Written task 1: Echo the passage from the Alethea Arnaquq-Baril biography between "Alethea Arnaquq-Baril was" and "in Information Technology.", inclusive, keeping every word as it stands.
Written task 2: Pick up the Alethea Arnaquq-Baril biography after its final sentence and keep writing it.

Alethea Arnaquq-Baril  (born May 9, 1978) is an Inuk filmmaker, known for her work on Inuit life and culture. She is the owner of Unikkaat Studios, a production company in Iqaluit, which produces Inuktitut films. She was awarded the Canadian Meritorious Service Cross, in 2017 in recognition of her work as an activist and filmmaker. She currently works part-time at the Qanak Collective, a social project which supports Inuit empowerment initiatives.

Early life

Alethea Arnaquq-Baril was born and raised in modern-day Iqaluit, Nunavut, Canada. Her mother is an Inuk teacher with a Masters in Education and her father was a radio broadcaster with the Canadian Broadcasting Corporation (CBC), and later a senior manager in Information Technology.

Arnaquq-Baril began studying mathematics at the University of Waterloo, Ontario, intending to be a video game designer. Her interest in story telling led her to transfer to Sheridan College in Ontario, where she graduated from the college's Institute of Technology and Advanced Learning's program in illustration. Arnaquq-Baril also completed animation training at the Banff Centre in a program offered by the National Film Board of Canada.

In 2011, Arnaquq-Baril told the Canadian Broadcasting Corporation that, with most of Inuit culture passed on through oral history, her goal was to record that history "while the last elders that traditionally lived on the land are still alive".

Film career

Arnaquq-Baril began her film career as a producer with the documentary James Houston: The Most Interesting Group of People You'll Ever Meet (2008) and as co-producer of The Experimental Eskimos (2009). She wrote and directed her first film, an animated short film sponsored by the National Film Board of Canada (NFB), titled Lumaajuuq: The Blind Boy and the Loon, which was released in 2009. Arnaquq-Baril subsequently wrote a children's book based on the film with illustrator, Daniel Gies. The book is titled The Blind Boy and the Loon and was published in 2014. It is available in English and Inuktitut.

Provided data:
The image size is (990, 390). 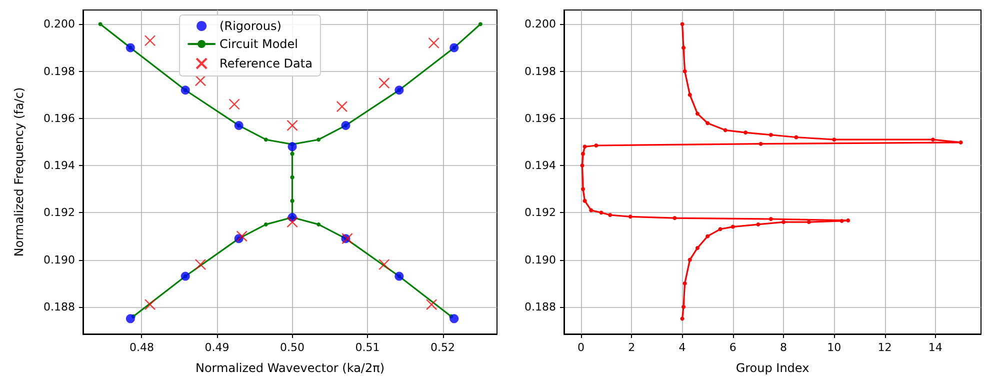 I want to click on x-tick-label: 6, so click(x=732, y=348).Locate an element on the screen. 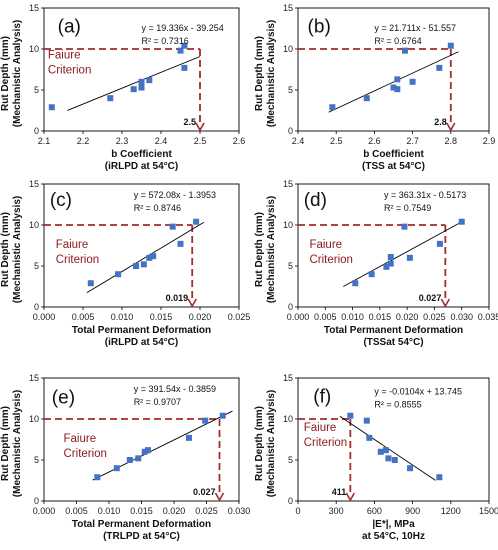  x-axis-label: at 54°C, 10Hz is located at coordinates (394, 536).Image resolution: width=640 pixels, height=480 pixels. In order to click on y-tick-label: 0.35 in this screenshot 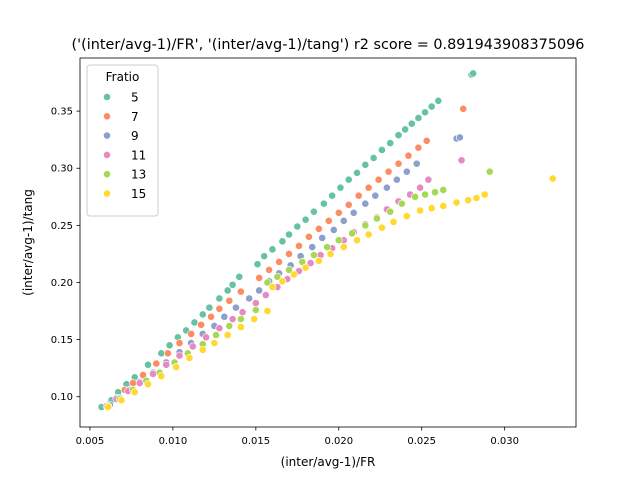, I will do `click(62, 112)`.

Reply 1:
Alethea Arnaquq-Baril was born and raised in modern-day Iqaluit, Nunavut, Canada. Her mother is an Inuk teacher with a Masters in Education and her father was a radio broadcaster with the Canadian Broadcasting Corporation (CBC), and later a senior manager in Information Technology.

Reply 2:
Arnaquq-Baril directed her first full-length film, Tunnit: Retracing the Lines of Inuit Tattoos (2010), a personal documentary about her journey to explore the lost tradition of Inuit facial tattoos or kakiniit. Between 2011 and 2018, Arnaquq-Baril has worked on five other films in various roles as producer, director and screenwriter. She produces Inuit cultural documentaries and Inuktitut films through her own production company, Unikkaat Studios. She also previously co-owned Tajarniit Productions, a collaborative project with Inuit women filmmakers Myna Ishulutak, Jolene Arreak and Stacey Aglok MacDonald. She was named by the Toronto International Film Festival as one of Canada's most important women filmmakers in 2017. Angry Inuk won the DOC Vanguard award, the Vimeo On Demand Audience Award and the Canadian Documentary Promotion Award, among others.

In 2017, Arnaquq-Baril was awarded Canada's Meritorious Service Cross, "in recognition of her work as an activist and filmmaker". She currently works part-time with the Qanak Collective, which supports Inuit empowerment projects.

Lumaajuuq: The Blind Boy and the Loon (2009)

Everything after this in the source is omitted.